Automating routine tasks: Many day-to-day research chores can be automated with AI. For example, scheduling experiments or managing laboratory equipment can be delegated to smart software. In lab settings, AI-driven automation systems can schedule instrument time, track experiment progress, and even conduct standardized procedures (like running a batch of materials tests overnight) without constant human oversight. By offloading administrative and repetitive tasks – data entry, meeting transcription, project management updates – researchers can devote more time to creative problem-solving. Project management tools now incorporate AI to predict project timelines or optimize resource allocation based on past data, which helps in planning research projects more efficiently.
Collaboration and knowledge management: AI also helps in organizing and retrieving information within a research group. Intelligent search engines (using NLP) can instantly find relevant reports or code in a lab’s knowledge base. Some teams use AI chatbots trained on their internal documents to answer members’ questions (e.g., “Where is the procedure for calibrating sensor X?”). This reduces time wasted looking for information. Moreover, AI-powered transcription and translation services can convert meetings or seminars into searchable text, ensuring that knowledge is captured and shareable. All these enhancements streamline the research workflow, allowing teams to operate with efficiency once only possible in well-staffed projects.

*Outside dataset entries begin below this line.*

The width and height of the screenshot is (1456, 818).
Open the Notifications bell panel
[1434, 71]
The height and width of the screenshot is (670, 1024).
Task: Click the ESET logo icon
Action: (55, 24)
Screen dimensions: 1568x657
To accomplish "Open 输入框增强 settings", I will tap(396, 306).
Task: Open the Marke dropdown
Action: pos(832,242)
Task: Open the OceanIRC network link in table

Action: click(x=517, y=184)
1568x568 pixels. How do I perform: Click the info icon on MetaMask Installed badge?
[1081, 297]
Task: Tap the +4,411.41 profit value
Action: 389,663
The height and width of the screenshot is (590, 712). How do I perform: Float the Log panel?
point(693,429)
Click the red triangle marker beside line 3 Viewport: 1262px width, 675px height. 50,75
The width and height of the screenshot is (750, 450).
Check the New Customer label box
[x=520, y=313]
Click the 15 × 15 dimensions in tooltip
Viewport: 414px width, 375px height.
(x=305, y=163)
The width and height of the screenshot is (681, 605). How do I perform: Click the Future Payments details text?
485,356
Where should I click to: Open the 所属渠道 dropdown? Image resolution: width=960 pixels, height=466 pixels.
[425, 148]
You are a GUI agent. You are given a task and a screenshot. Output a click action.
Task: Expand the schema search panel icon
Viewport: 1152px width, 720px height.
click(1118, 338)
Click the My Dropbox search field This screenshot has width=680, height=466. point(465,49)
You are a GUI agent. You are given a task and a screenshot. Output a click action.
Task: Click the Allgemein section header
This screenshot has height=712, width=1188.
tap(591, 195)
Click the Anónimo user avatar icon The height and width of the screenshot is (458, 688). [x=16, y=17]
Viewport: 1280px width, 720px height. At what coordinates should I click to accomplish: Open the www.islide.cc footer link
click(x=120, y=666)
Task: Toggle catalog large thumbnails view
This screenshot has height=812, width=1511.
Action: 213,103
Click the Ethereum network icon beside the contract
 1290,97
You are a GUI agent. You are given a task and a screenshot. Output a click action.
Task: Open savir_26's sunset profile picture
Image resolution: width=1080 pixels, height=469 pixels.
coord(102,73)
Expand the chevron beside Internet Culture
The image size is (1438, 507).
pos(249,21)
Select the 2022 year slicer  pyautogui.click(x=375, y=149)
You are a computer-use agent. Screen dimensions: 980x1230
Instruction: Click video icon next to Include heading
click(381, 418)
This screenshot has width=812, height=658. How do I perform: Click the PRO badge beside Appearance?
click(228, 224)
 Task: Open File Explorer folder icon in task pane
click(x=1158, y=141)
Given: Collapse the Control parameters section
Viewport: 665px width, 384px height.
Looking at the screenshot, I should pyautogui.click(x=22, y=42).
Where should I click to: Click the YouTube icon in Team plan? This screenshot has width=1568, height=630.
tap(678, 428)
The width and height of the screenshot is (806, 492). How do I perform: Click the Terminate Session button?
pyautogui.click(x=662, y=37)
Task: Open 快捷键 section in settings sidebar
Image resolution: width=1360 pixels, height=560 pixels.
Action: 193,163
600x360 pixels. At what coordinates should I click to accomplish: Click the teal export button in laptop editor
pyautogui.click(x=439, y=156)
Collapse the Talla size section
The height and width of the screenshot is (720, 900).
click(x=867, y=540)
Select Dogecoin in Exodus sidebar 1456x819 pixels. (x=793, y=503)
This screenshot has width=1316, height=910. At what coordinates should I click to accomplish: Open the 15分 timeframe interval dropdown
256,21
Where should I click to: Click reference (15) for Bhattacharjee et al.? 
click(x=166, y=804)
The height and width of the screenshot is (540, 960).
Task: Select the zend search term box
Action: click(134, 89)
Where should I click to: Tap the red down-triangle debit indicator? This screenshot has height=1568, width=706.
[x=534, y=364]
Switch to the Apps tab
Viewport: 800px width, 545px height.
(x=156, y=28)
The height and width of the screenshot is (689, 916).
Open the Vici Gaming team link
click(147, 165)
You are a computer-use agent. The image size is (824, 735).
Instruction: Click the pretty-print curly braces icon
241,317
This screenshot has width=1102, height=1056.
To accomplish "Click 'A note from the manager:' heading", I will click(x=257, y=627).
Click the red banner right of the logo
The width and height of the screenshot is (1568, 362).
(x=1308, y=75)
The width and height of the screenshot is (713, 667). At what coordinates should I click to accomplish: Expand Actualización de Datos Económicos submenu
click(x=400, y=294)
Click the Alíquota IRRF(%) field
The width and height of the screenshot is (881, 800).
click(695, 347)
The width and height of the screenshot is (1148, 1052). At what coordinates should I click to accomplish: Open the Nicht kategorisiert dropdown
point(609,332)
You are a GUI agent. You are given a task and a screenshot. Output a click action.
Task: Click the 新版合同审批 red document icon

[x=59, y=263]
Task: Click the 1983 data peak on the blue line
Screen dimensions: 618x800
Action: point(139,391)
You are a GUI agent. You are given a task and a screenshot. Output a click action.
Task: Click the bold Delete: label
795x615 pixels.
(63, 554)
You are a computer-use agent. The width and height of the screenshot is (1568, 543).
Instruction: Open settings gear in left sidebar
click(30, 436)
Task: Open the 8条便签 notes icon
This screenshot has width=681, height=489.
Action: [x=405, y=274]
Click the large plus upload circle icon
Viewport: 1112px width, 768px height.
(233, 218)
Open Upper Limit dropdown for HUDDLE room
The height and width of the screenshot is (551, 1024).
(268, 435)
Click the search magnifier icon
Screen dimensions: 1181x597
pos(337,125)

Table: AI Tools for Research Tasks

Research Task	Example AI Tool(s)	Application and Benefits
Data Analysis	MATLAB/Python ML toolkits,AI Test Analytics	Machine learning algorithms analyze large datasets for patterns and anomalies, automating data processing and visualizing results (e.g., AI finds key trends in experimental data).
Simulation & Modeling	AI-driven Digital Twins,Surrogate Models (PINNs)	AI models simulate complex systems or physical processes faster than traditional methods, enabling extensive what-if experiments and early detection of design issues.
Literature Review	Elicit, Scite, Semantic Scholar AI	NLP-based assistants find relevant papers, summarize findings, and analyze citation contexts, accelerating reviews and helping researchers stay up-to-date.
Writing & Proposals	ChatGPT, Paperpal, Grammarly	Generative AI helps draft and polish research papers or grant proposals, suggesting improvements in clarity and style and even recommending or checking citations.
Workflow Optimization	MATLAB Copilot, GitHub Copilot,AI Lab Automation	AI automates coding, debugging, and routine lab tasks. Coding copilots generate boilerplate code and catch errors, while smart lab systems schedule experiments or manage data logs, freeing researchers to focus on innovative work.

Conclusion

AI is rapidly becoming an integral part of engineering teaching and research, offering practical enhancements that save time and improve outcomes. By incorporating AI tools – from grading assistants and adaptive learning platforms in the classroom to intelligent literature and coding assistants in the lab – engineering educators can personalize instruction and streamline their workflow, while researchers can accelerate discoveries and reduce drudgery. It’s important for professors to stay updated on these tools and experiment with them in their own courses and projects. In doing so, they not only increase their productivity but also prepare students for an AI-enhanced engineering workforce. Embracing AI in pragmatic ways allows academia to focus on what humans do best: creativity, critical thinking, and innovation, supported by the efficiency of intelligent machines.